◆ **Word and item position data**
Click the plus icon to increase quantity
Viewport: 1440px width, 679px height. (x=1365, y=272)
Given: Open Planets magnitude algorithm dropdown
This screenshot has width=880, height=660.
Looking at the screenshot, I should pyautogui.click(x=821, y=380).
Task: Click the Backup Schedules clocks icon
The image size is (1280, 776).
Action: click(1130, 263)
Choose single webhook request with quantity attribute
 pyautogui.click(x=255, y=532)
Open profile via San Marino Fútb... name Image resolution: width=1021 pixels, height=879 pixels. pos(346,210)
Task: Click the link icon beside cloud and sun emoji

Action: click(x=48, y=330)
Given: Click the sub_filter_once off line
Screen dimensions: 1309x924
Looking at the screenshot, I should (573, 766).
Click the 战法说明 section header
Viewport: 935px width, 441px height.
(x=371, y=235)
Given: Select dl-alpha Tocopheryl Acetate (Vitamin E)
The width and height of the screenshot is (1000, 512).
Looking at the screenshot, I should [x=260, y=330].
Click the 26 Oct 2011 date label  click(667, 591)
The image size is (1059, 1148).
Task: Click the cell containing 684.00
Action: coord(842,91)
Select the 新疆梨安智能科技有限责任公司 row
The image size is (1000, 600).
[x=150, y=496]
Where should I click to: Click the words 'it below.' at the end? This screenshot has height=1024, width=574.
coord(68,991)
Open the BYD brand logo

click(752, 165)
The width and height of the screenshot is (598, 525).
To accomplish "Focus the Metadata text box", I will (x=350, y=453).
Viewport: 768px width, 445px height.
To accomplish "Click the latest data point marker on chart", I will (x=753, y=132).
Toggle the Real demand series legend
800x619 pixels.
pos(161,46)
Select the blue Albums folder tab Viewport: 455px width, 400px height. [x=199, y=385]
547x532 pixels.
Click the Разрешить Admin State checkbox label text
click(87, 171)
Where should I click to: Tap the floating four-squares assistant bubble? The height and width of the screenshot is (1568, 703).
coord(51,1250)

◆ **GIVEN INSTRUCTION**
Update the lines starting at the line that contains "Where should I click to: Tap" and ending at the last line of the records, replacing "floating" with "round" and leaving everything else unchanged.

◆ **CORRECT ANSWER**
Where should I click to: Tap the round four-squares assistant bubble? The height and width of the screenshot is (1568, 703).
coord(51,1250)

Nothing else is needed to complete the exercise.